Mois: septembre 2020
Le Ti Piment, fort, fort…
Bras-Panon, sur la grande ligne droite en direction de la Rivière des Roches, avant d’arriver à la charcuterie Marianne, qui a le boudin fier et la saucisse exquise, vous trouverez le Ti Piment.
Le restaurant est plus précisément sur la rue Roberto, parallèle à la traversante. Nous débarquons là presque à notre propre surprise, sur une envie soudaine. Notre dernière visite date de 2017, et la fourchette en argent était tombée, même s’il nous était resté comme une insatisfaction.
Le cadre est le même que dans notre souvenir : confortable, joli, avec son plancher de caillebottis, ses mûrs recouverts de pierres de décoration, ses plantes qui égayent le tout.
Nous arrivons de bonne heure. Il n’y a pas un chat. Une serveuse nous prend en charge. Nous nous posons dans un coin et le tableau du menu est posé avec nous.
Quelques viandes et poissons : magret de canard, entrecôtes, kangourou, côtes d’agneau, espadon. Les plats locaux sont majoritaires, et certains sortent des grands standards du genre, toujours au programme un peu partout, signe que le chef est bien éveillé à la tradition culinaire réunionnaise. Citons, par exemple, le rougail boudin, le poulet au curry et lait de coco, le cari de bœuf chouchous et la morue aux brèdes lastron.
Nous faisons une très légère entorse à nos habitudes chauvines pour goûter le plat aux couleurs indiennes : le poulet curry au lait de coco. En préambule, une salade de poisson moutarde et mayonnaise fera l’affaire. La salle se remplit peu à peu.
Le service est efficace et agréable, on devine le sourire malgré le masque. « Carafe ou bouteille ? » s’enquit la jeune femme à notre grand plaisir, tant il est rare dans les restaurants créoles qu’on propose de l’eau aux clients.
Une gazeuse citron plus tard, nous sautons sur la salade qui vient d’arriver.
Fraîche et croquante, feuille, l’es-tu ? Elle l’est, elles le sont toutes. Les tranches de patates sont encore chaudes, croquantes dehors, fondantes dedans. La betterave, avec son caractère bien terrien, kitabwèt, donne le « la » au poisson fort en goût, un peu musqué, de la dorade, elle-même arrangée à la moutarde à l’ancienne que la mayonnaise retient un peu pour ne pas qu’on se reçoive des claques. La chair affiche assez de résistance pour une mâche plaisante, ce qui incite tout ce petit monde à se manifester davantage encore. La salade est sifflée.
Le poulet suit. Nous nous rinçons les amygdales pour calmer le poiscaille. Place au curry, sapristi.
La vue, l’odeur, tout nous va pour l’instant. Nous notons tout de même que du persil est haché par-dessus, c’est bien, mais tant qu’à faire, le chef aurait pu pousser le bouchon jusqu’à y adjoindre des feuilles de cotomili odorantes, pour peu qu’il en disposât il va sans dire.

→ TRAVAUX
**1)** Recopiez toute la liste en remplaçant « Select » par « Choose », sans rien modifier d'autre et sans reproduire les images.
**2)** Donnez la suite de la critique du Ti Piment.
La liste qui suit n'a aucun lien avec la critique du Ti Piment.

(Entrées de données extraites)
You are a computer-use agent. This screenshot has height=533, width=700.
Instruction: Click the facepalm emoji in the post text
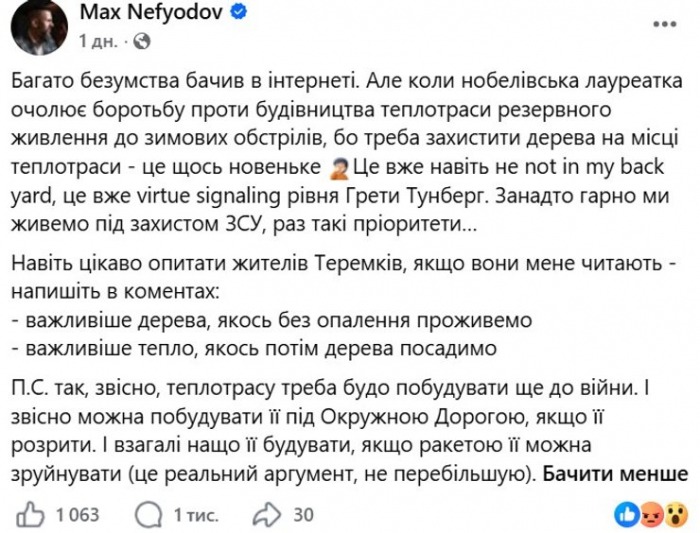click(339, 169)
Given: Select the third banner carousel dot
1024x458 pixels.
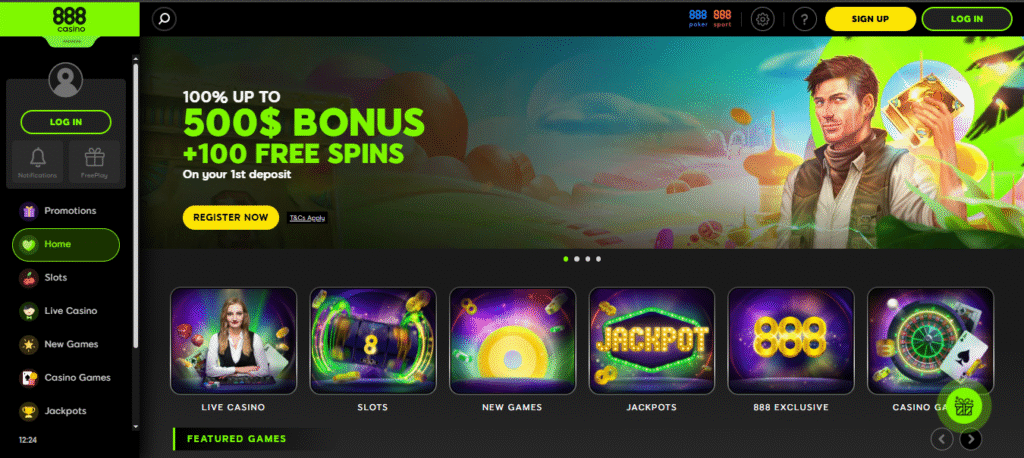Looking at the screenshot, I should pyautogui.click(x=588, y=259).
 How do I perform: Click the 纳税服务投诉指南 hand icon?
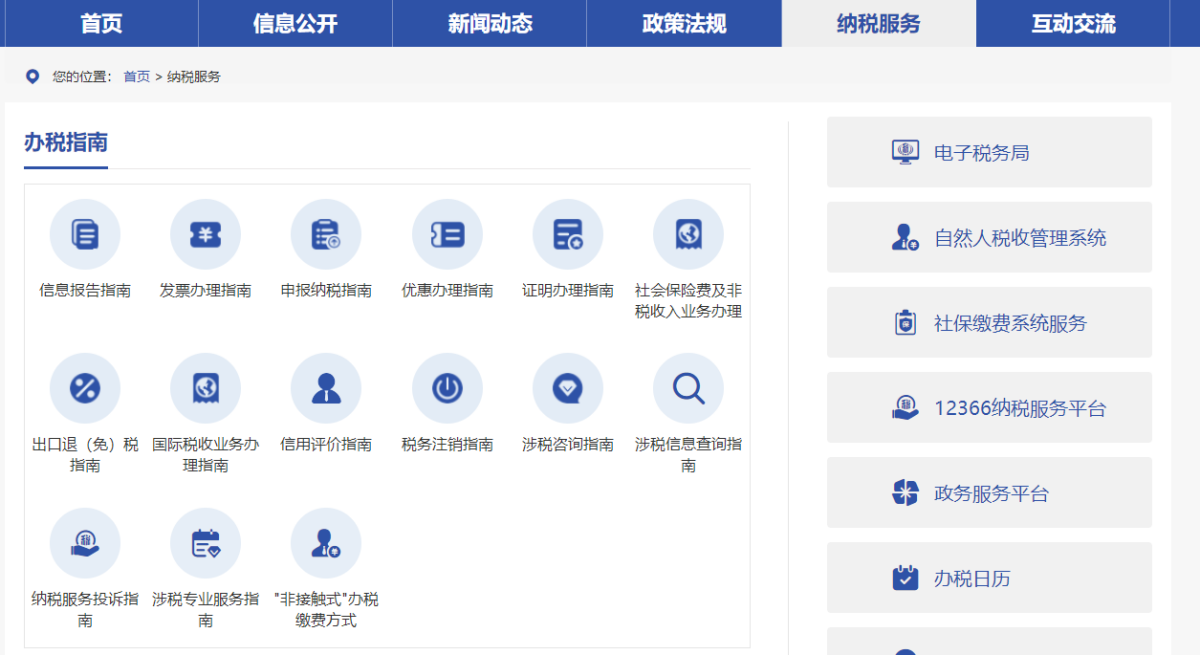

→ CORRIGÉS
**1)**
You are a computer-use agent. This screenshot has height=533, width=700.
Instruction: Click the facepalm emoji in the post text
click(339, 169)
Given: Choose the third banner carousel dot
1024x458 pixels.
Looking at the screenshot, I should pyautogui.click(x=588, y=259).
 How do I perform: Click the 纳税服务投诉指南 hand icon?

**2)**
Chargeons. Mordant gourmand, façon Obélix dans son sanglier, sur un des morceaux de viande tout enrobé de lait de coco coloré. Ah ça glisse, c’est un délice, même sans cuisse. La viande n’a pas le sang bleu, palsambleu, mais elle se défend honorablement en s’offrant sans filasse ni sécheresse, ni paresse, comtesse. La sérénade du coco, doucereux, paré d’un curry délicat, nous monte au nez par vagues de plaisir. L’épaisseur de la sauce en rajoute une couche, plein la bouche. Oui décidément, il ne manque que le cotomoli. Le très frais et bien bon rougail tomate donne un petit « peps » fort et acidulé qui équilibre un peu le lait de coco entreprenant. Ajoutez à la fourchette un riz élégant et des vouèmes vivaces, tout en velouté subtil, et vous obtenez des bouchées magnifiques.
L’assiette est si généreuse que nous avons peine à finir. Refusant des desserts classiques mais non moins tentants, nous nous dirigeons vers la caisse, régler une note de 31 euros pour une boisson, une entrée, un plat, plus une barquette de rougail graton (très odorant aussi) pour le soir, et un café. Le rapport qualité prix est très bon. Certains devraient en prendre de la graine.
Le Chef Agathe, et son second Arside, nous ont régalé aujourd’hui. Proposer de la viande, quelques mets d’ailleurs, et un menu créole traditionnel teinté de plats originaux est une très bonne stratégie. Rien n’est plus triste que de débarquer dans un restaurant et se voir proposer les sempiternels rougails et caris, surtout si ceux-ci sont très moyens. On aime aller au restaurant pour la surprise, la nouveauté et la qualité qu’on ne trouve pas chez soi. D’autre part, le touriste qui découvre appréciera un choix éclectique représentatif de notre culture culinaire dans son sens le plus riche. Le Ti piment fait bien ce travail.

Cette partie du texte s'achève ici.